Kasikornbank Mar 24, 2021

Mobile Security via Flutter — Ep.1 SSL Pinning

M5 Related OWASP risk: Insecure Communication Learn more →

Article Summary

Amorn Apichattanakul from KBTG reveals why the SSL pinning solution most Flutter devs find on StackOverflow has a critical security flaw. His team discovered this while building banking apps that passed penetration testing.

This article walks through implementing SSL pinning in Flutter to prevent man-in-the-middle attacks. The author shares lessons learned from KBTG's banking industry experience, where they follow OWASP security standards and practice strict data privacy (developers can't even access their own database).

Key Takeaways

Critical Insight

Basic SSL pinning in Flutter requires dual verification (certificate callback plus SHA256 checking) to truly block man-in-the-middle attacks, but newer libraries can simplify the implementation.

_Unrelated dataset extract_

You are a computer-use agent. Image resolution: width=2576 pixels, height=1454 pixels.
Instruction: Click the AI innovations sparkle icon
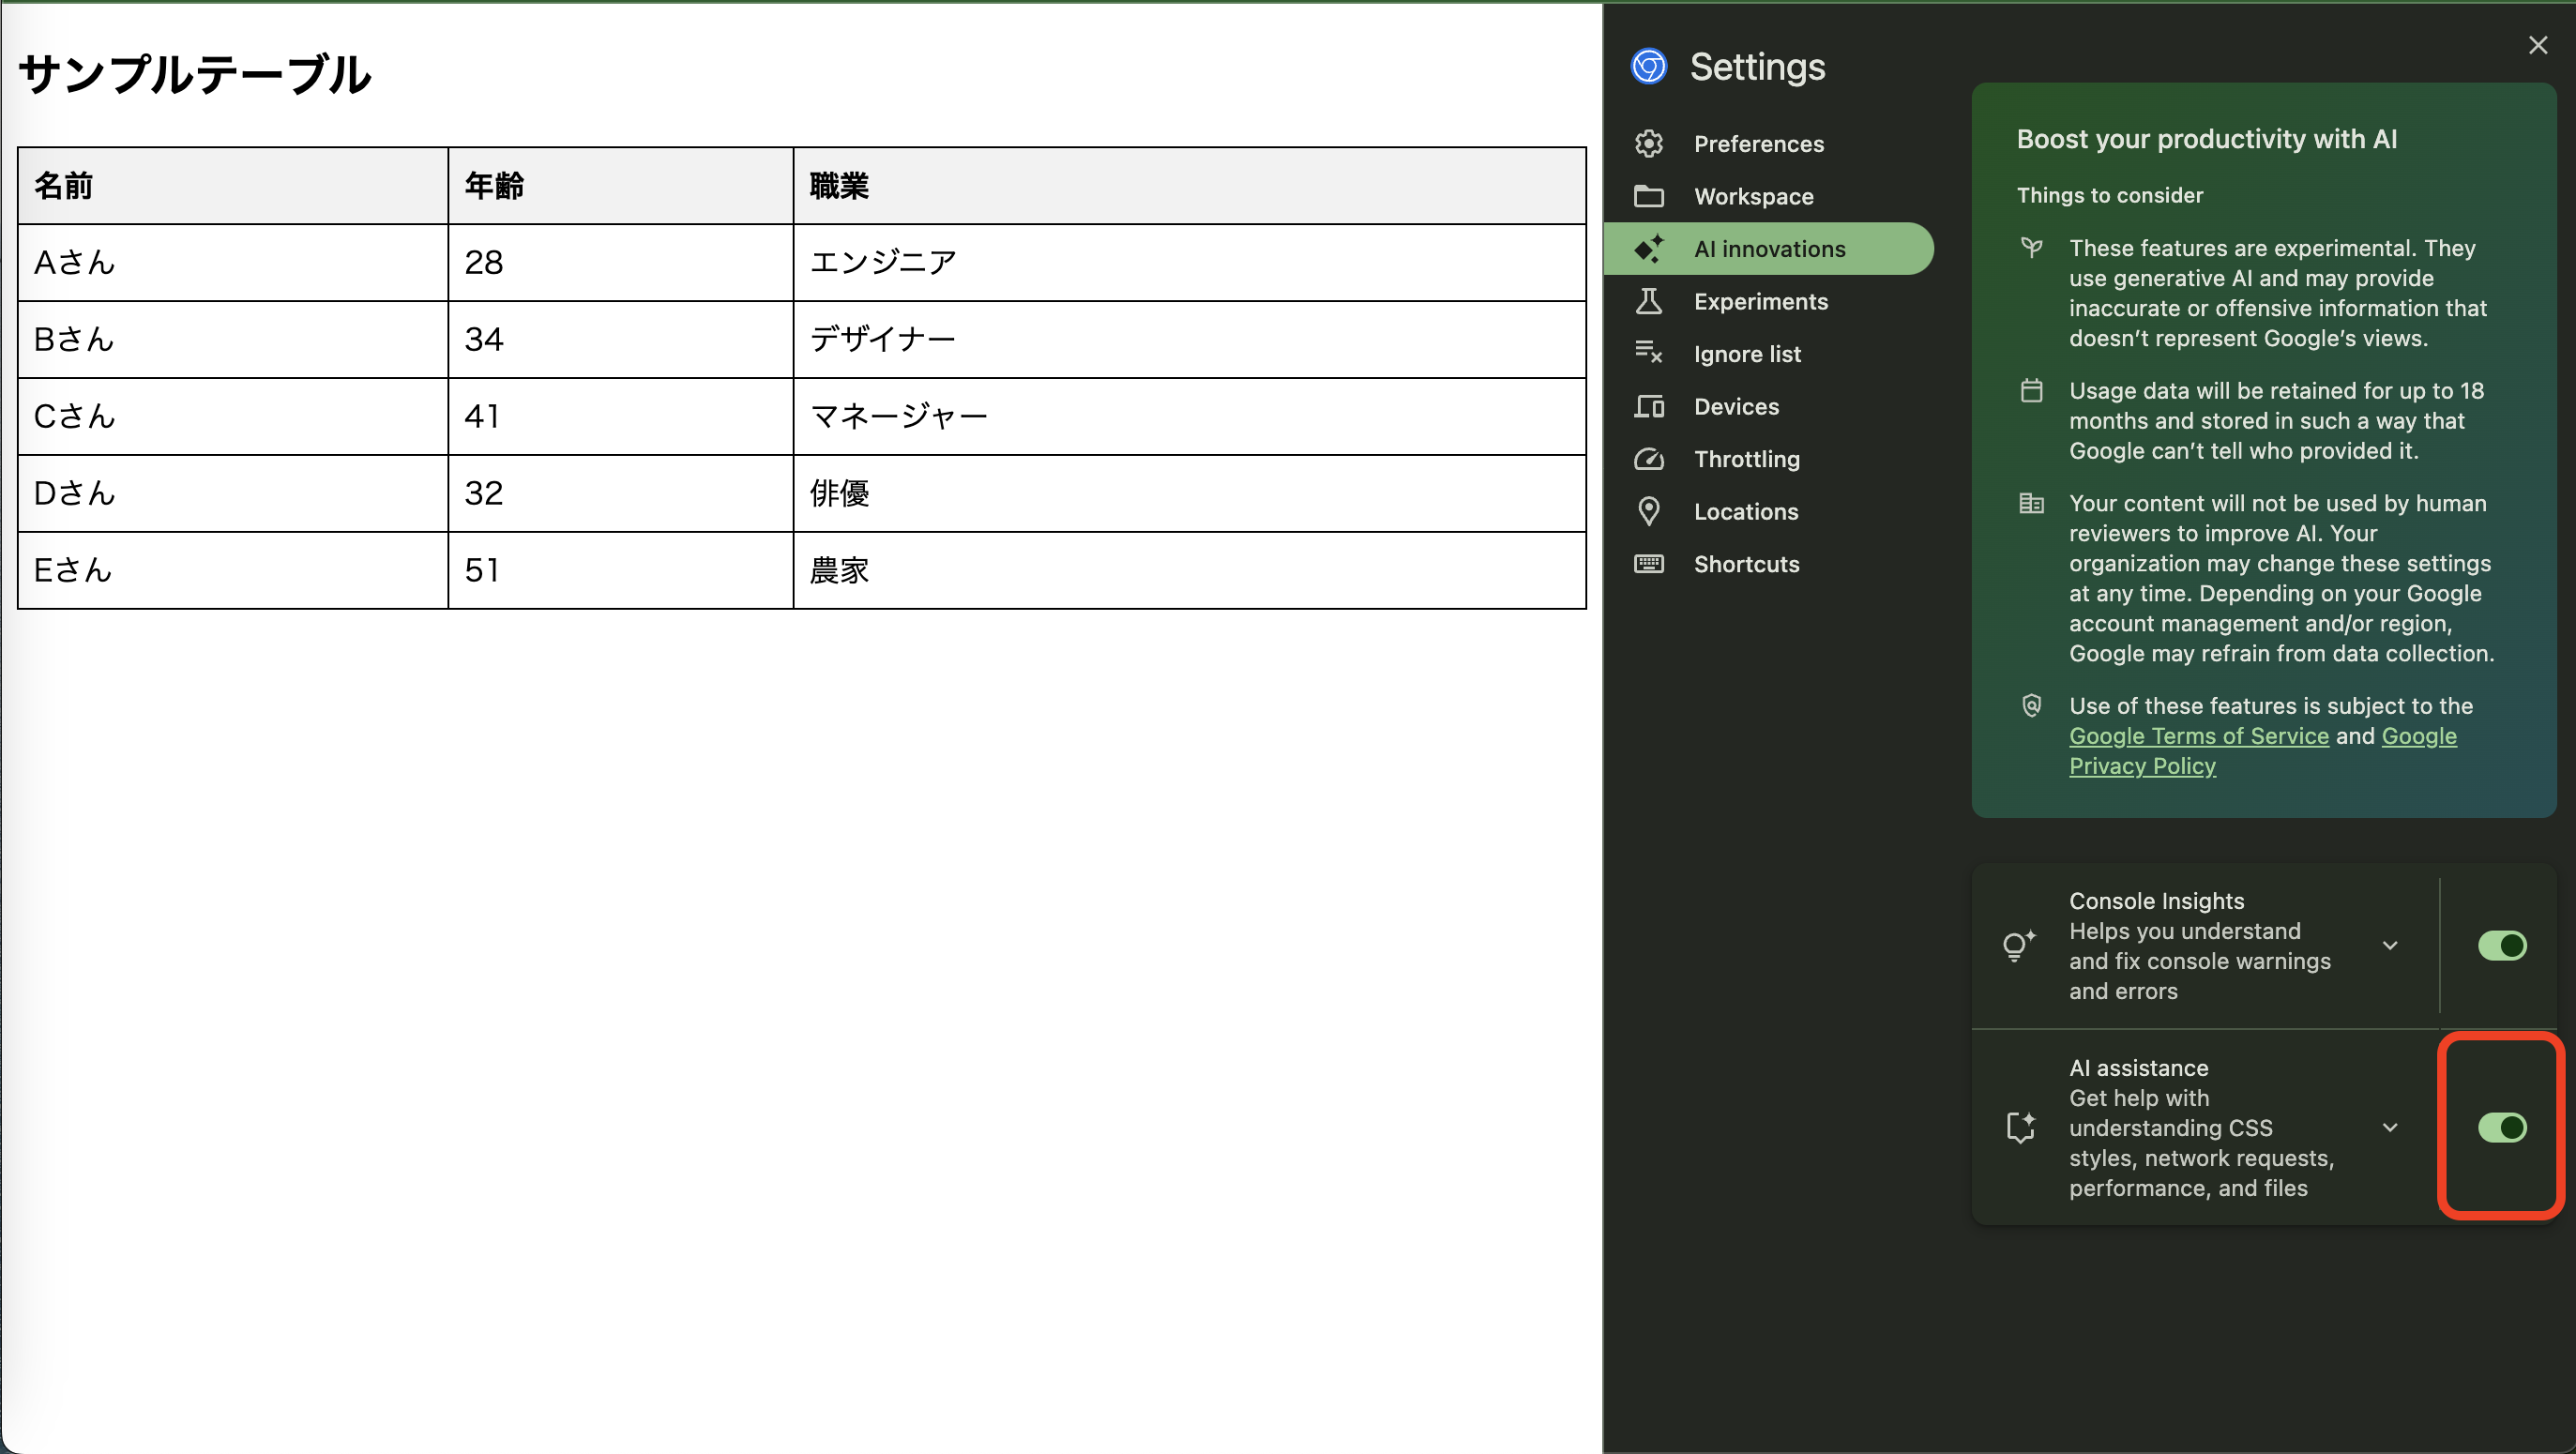click(x=1650, y=248)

The article includes the exact terminal command to extract certificates and explains why pinning exactly four certificates creates the optimal security-flexibility balance.

About This Article

Problem

Amorn Apichattanakul's team found that badCertificateCallback pins intermediate certificates but skips Common Name verification. This gap lets attackers create fake certificates from the same provider and completely bypass the protection.

Solution

KBTG added a second verification layer by pairing badCertificateCallback with SHA256 thumbprint checking. They used the X509Utils library to validate certificates against an allowlist of trusted ones.

Impact

The improved SSL pinning passed KBTG's mobile security penetration tests. Their banking applications can now deploy it safely without accepting fraudulent certificates.